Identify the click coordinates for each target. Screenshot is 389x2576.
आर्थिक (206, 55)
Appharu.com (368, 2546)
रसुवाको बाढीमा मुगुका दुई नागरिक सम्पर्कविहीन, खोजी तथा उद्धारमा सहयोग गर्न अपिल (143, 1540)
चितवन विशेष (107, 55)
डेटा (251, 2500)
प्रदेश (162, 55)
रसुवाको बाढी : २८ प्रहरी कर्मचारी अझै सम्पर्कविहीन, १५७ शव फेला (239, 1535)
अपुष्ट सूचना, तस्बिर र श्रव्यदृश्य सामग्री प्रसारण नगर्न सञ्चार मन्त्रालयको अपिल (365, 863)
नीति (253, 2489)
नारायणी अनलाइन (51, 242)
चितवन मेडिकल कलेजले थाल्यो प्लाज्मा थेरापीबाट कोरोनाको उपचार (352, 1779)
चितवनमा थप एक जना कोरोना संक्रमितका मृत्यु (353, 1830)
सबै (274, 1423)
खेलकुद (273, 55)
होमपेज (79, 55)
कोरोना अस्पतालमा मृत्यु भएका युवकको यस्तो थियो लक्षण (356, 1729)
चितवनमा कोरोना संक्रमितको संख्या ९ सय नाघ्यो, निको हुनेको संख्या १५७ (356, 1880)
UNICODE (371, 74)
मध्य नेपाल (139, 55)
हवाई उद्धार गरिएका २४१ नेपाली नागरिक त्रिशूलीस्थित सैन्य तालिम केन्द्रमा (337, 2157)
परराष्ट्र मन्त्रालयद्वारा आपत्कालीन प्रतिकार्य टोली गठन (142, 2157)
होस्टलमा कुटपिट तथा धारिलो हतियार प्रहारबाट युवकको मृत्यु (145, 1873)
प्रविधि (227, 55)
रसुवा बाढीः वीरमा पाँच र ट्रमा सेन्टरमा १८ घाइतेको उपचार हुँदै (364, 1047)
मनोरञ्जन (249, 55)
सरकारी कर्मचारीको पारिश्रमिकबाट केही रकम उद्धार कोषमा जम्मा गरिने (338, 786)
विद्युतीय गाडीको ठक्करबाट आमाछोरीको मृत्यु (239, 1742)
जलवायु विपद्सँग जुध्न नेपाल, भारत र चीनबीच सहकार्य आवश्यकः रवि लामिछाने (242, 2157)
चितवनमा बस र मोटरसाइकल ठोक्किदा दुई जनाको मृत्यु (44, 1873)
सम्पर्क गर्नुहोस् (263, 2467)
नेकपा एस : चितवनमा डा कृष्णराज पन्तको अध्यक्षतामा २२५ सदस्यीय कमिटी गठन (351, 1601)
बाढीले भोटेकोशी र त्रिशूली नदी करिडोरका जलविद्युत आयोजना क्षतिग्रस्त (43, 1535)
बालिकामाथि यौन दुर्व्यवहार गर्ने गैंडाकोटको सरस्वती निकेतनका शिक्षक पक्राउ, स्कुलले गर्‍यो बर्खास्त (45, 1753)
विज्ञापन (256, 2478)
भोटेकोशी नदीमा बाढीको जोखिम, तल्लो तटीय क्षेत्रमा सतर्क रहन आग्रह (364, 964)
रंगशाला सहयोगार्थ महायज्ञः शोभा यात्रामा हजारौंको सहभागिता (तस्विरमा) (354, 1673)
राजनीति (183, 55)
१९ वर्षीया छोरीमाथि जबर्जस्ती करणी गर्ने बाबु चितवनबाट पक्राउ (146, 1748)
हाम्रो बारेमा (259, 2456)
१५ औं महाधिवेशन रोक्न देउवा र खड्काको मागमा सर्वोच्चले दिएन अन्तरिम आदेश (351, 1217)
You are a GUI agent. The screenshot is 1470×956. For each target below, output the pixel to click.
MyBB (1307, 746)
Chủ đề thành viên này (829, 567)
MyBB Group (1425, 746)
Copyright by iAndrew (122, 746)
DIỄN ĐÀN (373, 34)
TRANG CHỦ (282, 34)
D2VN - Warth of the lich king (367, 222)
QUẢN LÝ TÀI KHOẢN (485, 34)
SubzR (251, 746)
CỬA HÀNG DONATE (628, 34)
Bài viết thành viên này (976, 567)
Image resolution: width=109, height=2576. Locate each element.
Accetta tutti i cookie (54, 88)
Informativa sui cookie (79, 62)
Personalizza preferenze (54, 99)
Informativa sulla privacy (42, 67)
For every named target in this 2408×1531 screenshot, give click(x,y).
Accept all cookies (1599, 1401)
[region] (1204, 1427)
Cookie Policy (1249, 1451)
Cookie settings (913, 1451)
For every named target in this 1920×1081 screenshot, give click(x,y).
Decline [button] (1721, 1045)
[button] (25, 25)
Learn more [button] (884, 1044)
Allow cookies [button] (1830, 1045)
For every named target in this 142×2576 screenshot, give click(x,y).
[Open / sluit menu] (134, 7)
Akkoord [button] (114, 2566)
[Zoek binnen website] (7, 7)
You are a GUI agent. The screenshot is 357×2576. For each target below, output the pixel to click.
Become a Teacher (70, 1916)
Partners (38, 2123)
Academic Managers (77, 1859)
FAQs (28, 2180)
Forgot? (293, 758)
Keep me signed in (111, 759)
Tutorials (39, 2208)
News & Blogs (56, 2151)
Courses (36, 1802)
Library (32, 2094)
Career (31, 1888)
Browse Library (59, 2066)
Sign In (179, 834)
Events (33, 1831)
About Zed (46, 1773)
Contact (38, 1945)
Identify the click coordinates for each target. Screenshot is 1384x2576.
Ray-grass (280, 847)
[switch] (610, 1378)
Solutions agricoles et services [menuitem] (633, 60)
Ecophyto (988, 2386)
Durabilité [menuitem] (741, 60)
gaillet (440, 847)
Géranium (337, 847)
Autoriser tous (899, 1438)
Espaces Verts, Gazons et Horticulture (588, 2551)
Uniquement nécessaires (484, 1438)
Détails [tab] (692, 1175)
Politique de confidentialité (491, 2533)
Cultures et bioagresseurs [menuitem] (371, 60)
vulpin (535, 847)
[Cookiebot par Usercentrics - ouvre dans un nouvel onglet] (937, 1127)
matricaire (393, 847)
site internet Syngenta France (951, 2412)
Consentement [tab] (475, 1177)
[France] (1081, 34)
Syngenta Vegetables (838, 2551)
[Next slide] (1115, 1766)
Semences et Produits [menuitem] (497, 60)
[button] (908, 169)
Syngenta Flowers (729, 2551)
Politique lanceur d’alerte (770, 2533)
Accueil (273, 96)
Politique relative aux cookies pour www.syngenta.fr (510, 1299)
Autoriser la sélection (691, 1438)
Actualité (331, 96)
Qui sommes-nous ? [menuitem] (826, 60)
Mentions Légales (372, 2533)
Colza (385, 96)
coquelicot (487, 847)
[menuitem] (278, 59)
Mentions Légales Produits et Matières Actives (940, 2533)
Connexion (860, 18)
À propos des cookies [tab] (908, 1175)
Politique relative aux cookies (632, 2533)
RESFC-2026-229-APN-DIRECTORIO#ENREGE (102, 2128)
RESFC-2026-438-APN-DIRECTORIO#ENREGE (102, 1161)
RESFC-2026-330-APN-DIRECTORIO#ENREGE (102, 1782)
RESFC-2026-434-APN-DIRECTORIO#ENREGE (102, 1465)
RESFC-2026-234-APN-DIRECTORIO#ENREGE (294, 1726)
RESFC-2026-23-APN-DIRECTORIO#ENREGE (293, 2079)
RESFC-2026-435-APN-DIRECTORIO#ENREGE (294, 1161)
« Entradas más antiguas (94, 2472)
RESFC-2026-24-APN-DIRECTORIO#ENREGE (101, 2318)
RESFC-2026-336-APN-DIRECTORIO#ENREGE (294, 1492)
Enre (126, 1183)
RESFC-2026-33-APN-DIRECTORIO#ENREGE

### EXERCISE INSTRUCTIONS
The whole listing above, restated word for word, is the required answer.

### EXERCISE ANSWER
Identify the click coordinates for each target. Screenshot is 389x2576.
आर्थिक (206, 55)
Appharu.com (368, 2546)
रसुवाको बाढीमा मुगुका दुई नागरिक सम्पर्कविहीन, खोजी तथा उद्धारमा सहयोग गर्न अपिल (143, 1540)
चितवन विशेष (107, 55)
डेटा (251, 2500)
प्रदेश (162, 55)
रसुवाको बाढी : २८ प्रहरी कर्मचारी अझै सम्पर्कविहीन, १५७ शव फेला (239, 1535)
अपुष्ट सूचना, तस्बिर र श्रव्यदृश्य सामग्री प्रसारण नगर्न सञ्चार मन्त्रालयको अपिल (365, 863)
नीति (253, 2489)
नारायणी अनलाइन (51, 242)
चितवन मेडिकल कलेजले थाल्यो प्लाज्मा थेरापीबाट कोरोनाको उपचार (352, 1779)
चितवनमा थप एक जना कोरोना संक्रमितका मृत्यु (353, 1830)
सबै (274, 1423)
खेलकुद (273, 55)
होमपेज (79, 55)
कोरोना अस्पतालमा मृत्यु भएका युवकको यस्तो थियो लक्षण (356, 1729)
चितवनमा कोरोना संक्रमितको संख्या ९ सय नाघ्यो, निको हुनेको संख्या १५७ (356, 1880)
UNICODE (371, 74)
मध्य नेपाल (139, 55)
हवाई उद्धार गरिएका २४१ नेपाली नागरिक त्रिशूलीस्थित सैन्य तालिम केन्द्रमा (337, 2157)
परराष्ट्र मन्त्रालयद्वारा आपत्कालीन प्रतिकार्य टोली गठन (142, 2157)
होस्टलमा कुटपिट तथा धारिलो हतियार प्रहारबाट युवकको मृत्यु (145, 1873)
प्रविधि (227, 55)
रसुवा बाढीः वीरमा पाँच र ट्रमा सेन्टरमा १८ घाइतेको उपचार हुँदै (364, 1047)
मनोरञ्जन (249, 55)
सरकारी कर्मचारीको पारिश्रमिकबाट केही रकम उद्धार कोषमा जम्मा गरिने (338, 786)
विद्युतीय गाडीको ठक्करबाट आमाछोरीको मृत्यु (239, 1742)
जलवायु विपद्सँग जुध्न नेपाल, भारत र चीनबीच सहकार्य आवश्यकः रवि लामिछाने (242, 2157)
चितवनमा बस र मोटरसाइकल ठोक्किदा दुई जनाको मृत्यु (44, 1873)
सम्पर्क गर्नुहोस् (263, 2467)
नेकपा एस : चितवनमा डा कृष्णराज पन्तको अध्यक्षतामा २२५ सदस्यीय कमिटी गठन (351, 1601)
बाढीले भोटेकोशी र त्रिशूली नदी करिडोरका जलविद्युत आयोजना क्षतिग्रस्त (43, 1535)
बालिकामाथि यौन दुर्व्यवहार गर्ने गैंडाकोटको सरस्वती निकेतनका शिक्षक पक्राउ, स्कुलले गर्‍यो बर्खास्त (45, 1753)
विज्ञापन (256, 2478)
भोटेकोशी नदीमा बाढीको जोखिम, तल्लो तटीय क्षेत्रमा सतर्क रहन आग्रह (364, 964)
रंगशाला सहयोगार्थ महायज्ञः शोभा यात्रामा हजारौंको सहभागिता (तस्विरमा) (354, 1673)
राजनीति (183, 55)
१९ वर्षीया छोरीमाथि जबर्जस्ती करणी गर्ने बाबु चितवनबाट पक्राउ (146, 1748)
हाम्रो बारेमा (259, 2456)
१५ औं महाधिवेशन रोक्न देउवा र खड्काको मागमा सर्वोच्चले दिएन अन्तरिम आदेश (351, 1217)
You are a GUI agent. The screenshot is 1470×956. For each target below, output the pixel to click.
MyBB (1307, 746)
Chủ đề thành viên này (829, 567)
MyBB Group (1425, 746)
Copyright by iAndrew (122, 746)
DIỄN ĐÀN (373, 34)
TRANG CHỦ (282, 34)
D2VN - Warth of the lich king (367, 222)
QUẢN LÝ TÀI KHOẢN (485, 34)
SubzR (251, 746)
CỬA HÀNG DONATE (628, 34)
Bài viết thành viên này (976, 567)
Image resolution: width=109, height=2576. Locate each element.
Accetta tutti i cookie (54, 88)
Informativa sui cookie (79, 62)
Personalizza preferenze (54, 99)
Informativa sulla privacy (42, 67)
For every named target in this 2408×1531 screenshot, give click(x,y).
Accept all cookies (1599, 1401)
[region] (1204, 1427)
Cookie Policy (1249, 1451)
Cookie settings (913, 1451)
For every named target in this 1920×1081 screenshot, give click(x,y).
Decline [button] (1721, 1045)
[button] (25, 25)
Learn more [button] (884, 1044)
Allow cookies [button] (1830, 1045)
For every named target in this 142×2576 screenshot, give click(x,y).
[Open / sluit menu] (134, 7)
Akkoord [button] (114, 2566)
[Zoek binnen website] (7, 7)
You are a GUI agent. The screenshot is 357×2576. For each target below, output the pixel to click.
Become a Teacher (70, 1916)
Partners (38, 2123)
Academic Managers (77, 1859)
FAQs (28, 2180)
Forgot? (293, 758)
Keep me signed in (111, 759)
Tutorials (39, 2208)
News & Blogs (56, 2151)
Courses (36, 1802)
Library (32, 2094)
Career (31, 1888)
Browse Library (59, 2066)
Sign In (179, 834)
Events (33, 1831)
About Zed (46, 1773)
Contact (38, 1945)
Identify the click coordinates for each target. Screenshot is 1384x2576.
Ray-grass (280, 847)
[switch] (610, 1378)
Solutions agricoles et services [menuitem] (633, 60)
Ecophyto (988, 2386)
Durabilité [menuitem] (741, 60)
gaillet (440, 847)
Géranium (337, 847)
Autoriser tous (899, 1438)
Espaces Verts, Gazons et Horticulture (588, 2551)
Uniquement nécessaires (484, 1438)
Détails [tab] (692, 1175)
Politique de confidentialité (491, 2533)
Cultures et bioagresseurs [menuitem] (371, 60)
vulpin (535, 847)
[Cookiebot par Usercentrics - ouvre dans un nouvel onglet] (937, 1127)
matricaire (393, 847)
site internet Syngenta France (951, 2412)
Consentement [tab] (475, 1177)
[France] (1081, 34)
Syngenta Vegetables (838, 2551)
[Next slide] (1115, 1766)
Semences et Produits [menuitem] (497, 60)
[button] (908, 169)
Syngenta Flowers (729, 2551)
Politique lanceur d’alerte (770, 2533)
Accueil (273, 96)
Politique relative aux cookies pour www.syngenta.fr (510, 1299)
Autoriser la sélection (691, 1438)
Actualité (331, 96)
Qui sommes-nous ? [menuitem] (826, 60)
Mentions Légales (372, 2533)
Colza (385, 96)
coquelicot (487, 847)
[menuitem] (278, 59)
Mentions Légales Produits et Matières Actives (940, 2533)
Connexion (860, 18)
À propos des cookies [tab] (908, 1175)
Politique relative aux cookies (632, 2533)
RESFC-2026-229-APN-DIRECTORIO#ENREGE (102, 2128)
RESFC-2026-438-APN-DIRECTORIO#ENREGE (102, 1161)
RESFC-2026-330-APN-DIRECTORIO#ENREGE (102, 1782)
RESFC-2026-434-APN-DIRECTORIO#ENREGE (102, 1465)
RESFC-2026-234-APN-DIRECTORIO#ENREGE (294, 1726)
RESFC-2026-23-APN-DIRECTORIO#ENREGE (293, 2079)
RESFC-2026-435-APN-DIRECTORIO#ENREGE (294, 1161)
« Entradas más antiguas (94, 2472)
RESFC-2026-24-APN-DIRECTORIO#ENREGE (101, 2318)
RESFC-2026-336-APN-DIRECTORIO#ENREGE (294, 1492)
Enre (126, 1183)
RESFC-2026-33-APN-DIRECTORIO#ENREGE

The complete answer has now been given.